Capable aussi d'audacieux coups de poker, comme lorsqu'il lance ses grands débats marathon après les émeutes des "Gilets jaunes", où cet hypermnésique jongle des heures durant avec les questions les plus techniques.
Il refuse aussi un nouveau confinement réclamé par experts et ministres en janvier 2021. Et impose en juillet 2021, le premier en Europe, un pass sanitaire proche d'une obligation vaccinale.
Les Français le voient aussi s'enferrer dans des maladresses à répétition, ces petites phrases assassines sur les chômeurs qui n'auraient qu'à "traverser la rue" pour trouver un emploi ou les aides sociales qui coûtent "un pognon de dingue".
Pendant la campagne, pareil à lui-même, il a taclé ceux parmi les enseignants qui font "le minimum syndical". Tout aussi cash, il a déclaré que son adversaire Marine Le Pen "ment aux gens".

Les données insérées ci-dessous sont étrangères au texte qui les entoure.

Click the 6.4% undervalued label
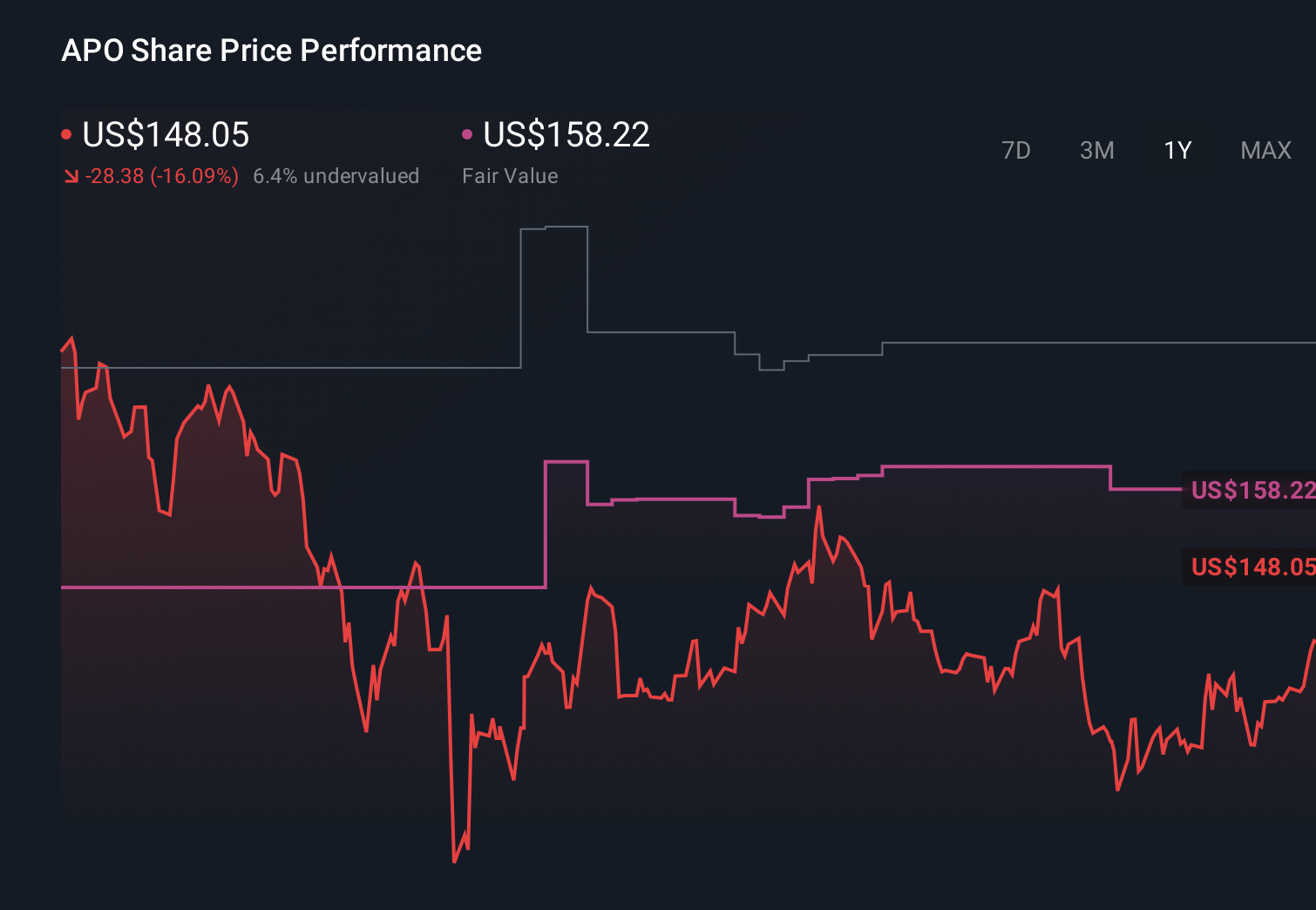Image resolution: width=1316 pixels, height=910 pixels. pos(336,175)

Ses partisans s'extasient devant son intelligence et sa capacité de travail. Ses ennemis le jugent arrogant et donneur de leçons, au point de susciter une forme de haine. Comme chez ces "Gilets jaunes" qui le pendaient en effigie ou hurlaient des menaces de mort contre lui au Puy-en-Velay en 2018.
Il reste en décalage avec les Français, par son parcours de premier de la classe, son vocabulaire châtié. Même sa vie privée, ce couple fusionnel qu'il forme avec son épouse Brigitte de 24 ans son aînée, continue d'étonner et déchaîne les médisances de ses ennemis.
- Brouiller les cartes -
Les Français ont toujours du mal à cerner tant sa personnalité que son "en même temps" politique, mélange d'ingrédients libéraux, comme la suppression de l'ISF dès 2017 et de flots d'aides sociales déboursées après les "Gilets jaunes" ou l'épidémie de Covid. Lui, qui se veut pragmatique, revendique justement une action équilibrée.
Idem pour son programme de campagne, perçu comme clairement à droite avec la retraite à 65 ans, le RSA conditionné à des heures d'activité et le paiement des professeurs au mérite. L'obligation pour les entreprises qui versent des dividendes de donner une prime aux salariés reflète son credo d'un capitalisme social à l'allemande, plutôt que la lutte des classes. Mais il promet aussi des mesures sociales, comme le versement automatique des aides.
En prônant le dépassement du clivage gauche-droite et en brouillant les cartes, il a pris le risque d'un effondrement des partis traditionnels et d'une montée des opposants extrêmes.
Pour l'ancienne figure de la gauche Jean-Pierre Chevènement, l'un de ses proches, "le macronisme n’existe pas". "Il y a Emmanuel Macron, qui est un être libre, qui pense par lui-même et qui décide."
En cinq ans, le jeune homme a changé, vieilli, marqué par les crises. Ses traits creusés illustrent son inquiétude face aux intentions de Vladimir Poutine, avec qui il tente de glaçantes négociations.
Il garde pourtant intactes ses ambitions de réformes ainsi que son credo de la réussite individuelle par le travail. Mais promet d'avancer moins brusquement, sans forcément convaincre.
"J'étais sabre au clair", a-t-il admis l'an dernier. "On a pu croire que je voulais réformer contre les gens. Il faut les embarquer."
Son entourage aussi a changé. Les "Mormons", cette bande de trentenaires urbains et branchés qui formaient sa garde rapprochée en 2017, ont été éloignés de l'Elysée.
Seuls sont restés ses deux piliers: son épouse Brigitte, très influente, et son bras droit, l'indispensable et secret secrétaire général de l'Elysée Alexis Kohler, partisan des réformes les plus libérales.
En disciple de Machiavel, Emmanuel Macron laisse s'affronter les divers clans qui combattent pour son attention et a pioché dans leur propositions pour élaborer son programme. Mais il pense toujours qu'une élection présidentielle est une rencontre entre un homme et les Français. Et qu'il gagnera seul.